Todd Meany: Sara Stevenson in the middle is a lifetime educator, someone who has spent the largest part of her career working with teens and tweens. She loves everything about those teen and tween years. Rich and meaningful time, rather than fearing she encourages parents to hang on, relax, and enjoy the ride. She’s also been a head of two middle schools, including Hathaway Brown right here in Shaker Heights. She has also run a preschool-through-eighth-grade school. Over twenty-one years of education, nineteen of them working with teens and tweens, please welcome Sara Stevenson.

Debbie Paris is a child psychotherapist who works with parents and children, consults to schools, and conducts parenting groups.

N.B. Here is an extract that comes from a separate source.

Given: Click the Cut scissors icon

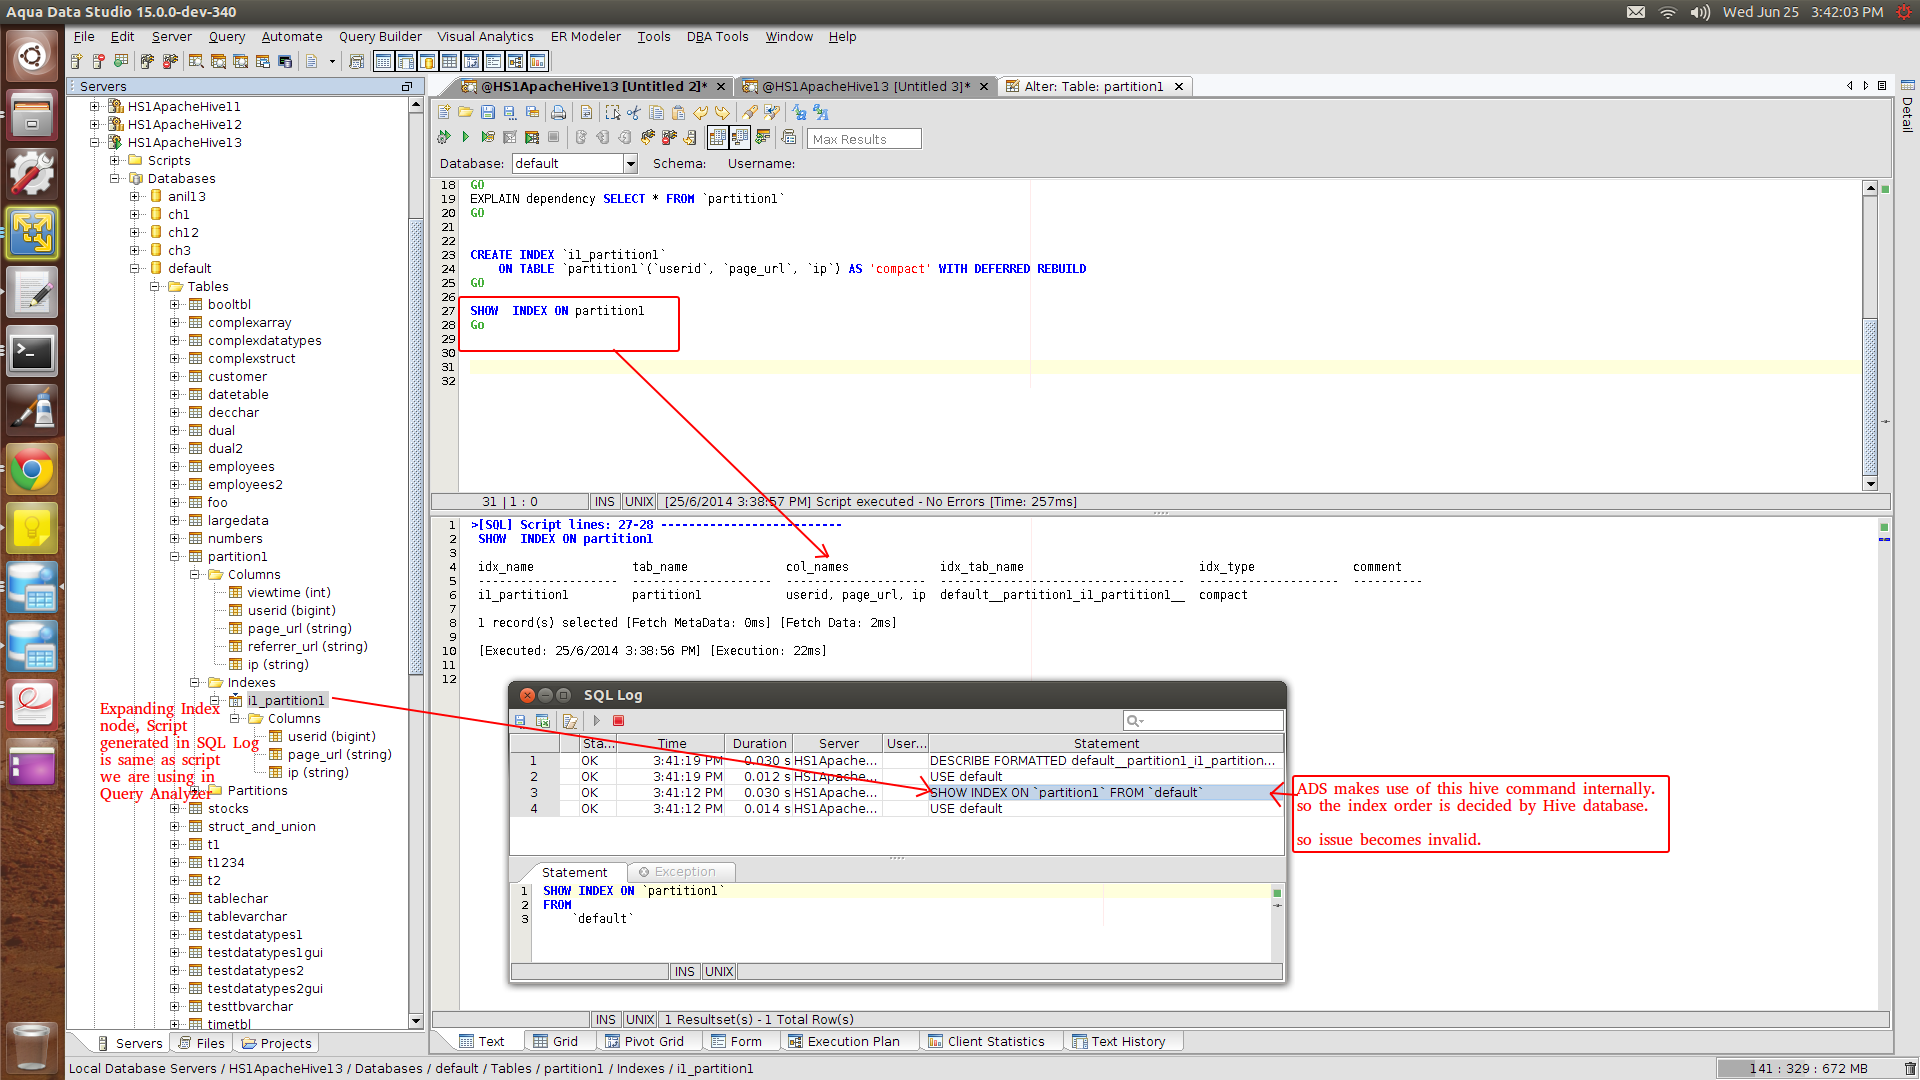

Best qualification: she raised two kids and survived, and so did they. Please welcome Debbie Paris.

And online, on the big screen, is our Great and Power Oz, you’ll see a little bit later on. His name is Stephen Balkam, he’s the founder and CEO of the Family Online Safety Institution. We’ll hear from him about ways that your children can be safe online, because we know we don’t know as much as they do. So that’s going to be great to hear from Stephen as well.

So to begin this discussion, let’s start with Sara, and let’s kind of talk about from an education standpoint. What are we seeing, as children are kind of going from that early elementary off to these tween years, what are we seeing from an educational standpoint?

Sara Stevenson: I think the one thing I would share with all parents is that the one thing you can predict is the unpredictable. And as we head into the tween years from the children, the child that’s in your house becomes the tween that’s in your house, you don’t know the day that’s going to happen.